# [WHAT YOU ARE ASKED TO DO]
Each line below from the "This screenshot has width=510, height=523." line through the "Open the Other" line, those two included, must be restated word for word; the pictures must not be.

# [GIVEN RECORDS]
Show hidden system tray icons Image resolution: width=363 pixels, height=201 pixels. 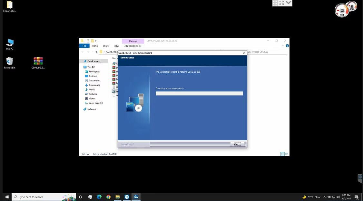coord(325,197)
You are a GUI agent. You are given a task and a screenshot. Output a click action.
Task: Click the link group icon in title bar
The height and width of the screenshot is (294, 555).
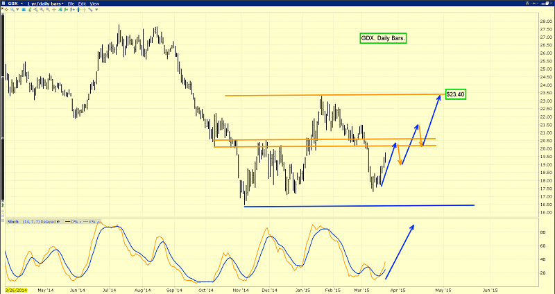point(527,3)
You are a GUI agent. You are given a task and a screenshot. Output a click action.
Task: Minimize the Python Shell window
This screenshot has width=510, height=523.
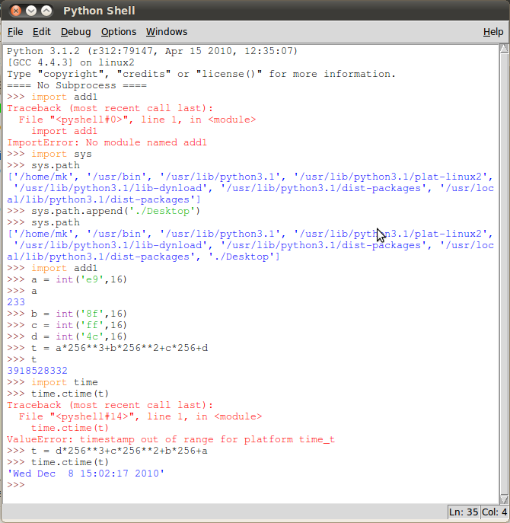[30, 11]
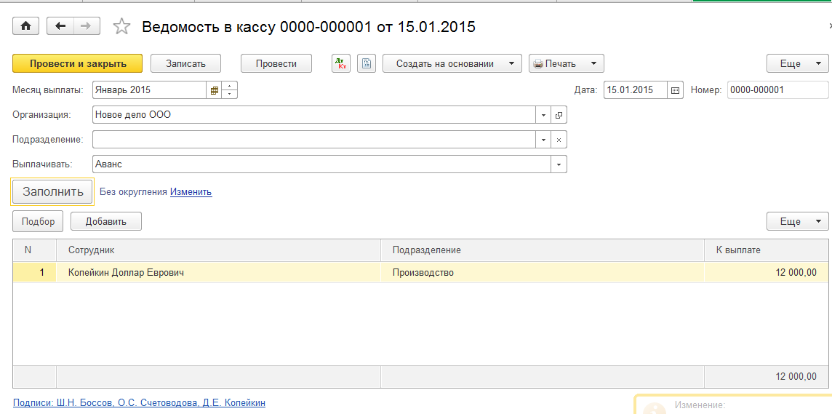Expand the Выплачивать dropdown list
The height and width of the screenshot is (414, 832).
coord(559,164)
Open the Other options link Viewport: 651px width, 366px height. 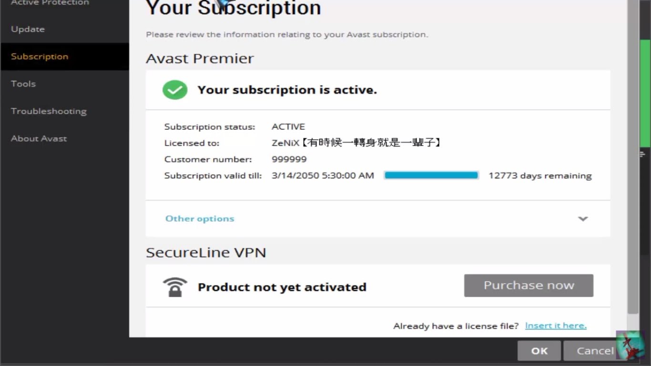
* * *
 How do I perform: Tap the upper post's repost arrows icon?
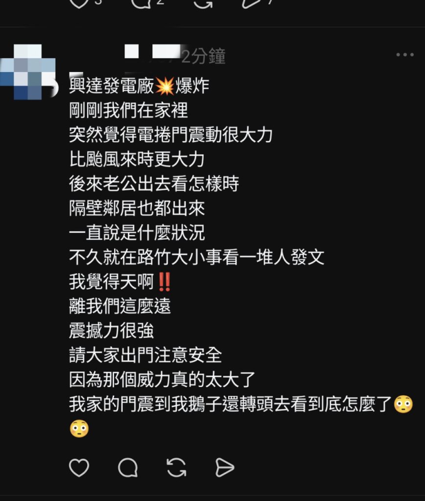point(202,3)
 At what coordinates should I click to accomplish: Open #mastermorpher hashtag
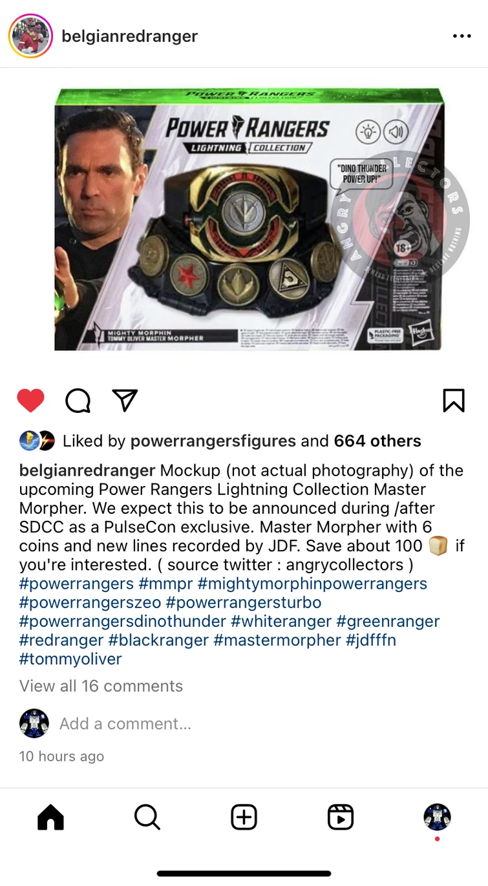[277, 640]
==
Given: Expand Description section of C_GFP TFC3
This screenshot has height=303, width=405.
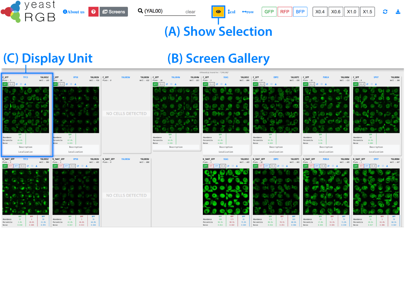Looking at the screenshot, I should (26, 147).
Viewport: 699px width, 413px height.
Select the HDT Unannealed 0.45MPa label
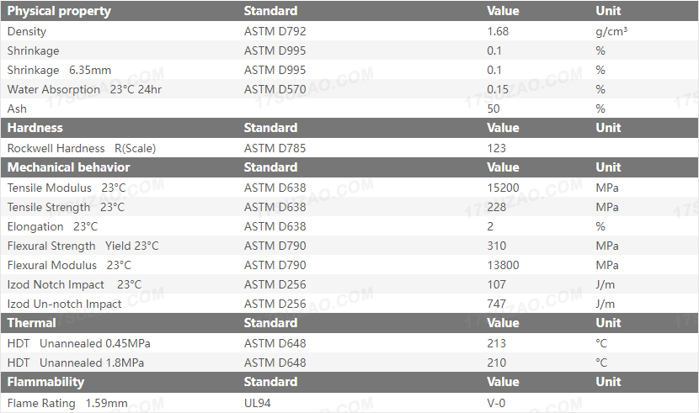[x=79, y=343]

# [SOLUTION TO THIS PROBLEM]
This screenshot has width=510, height=523.
[30, 11]
Expand the Выплачивать dropdown list
The height and width of the screenshot is (414, 832).
coord(559,164)
Open the Other options link Viewport: 651px width, 366px height. 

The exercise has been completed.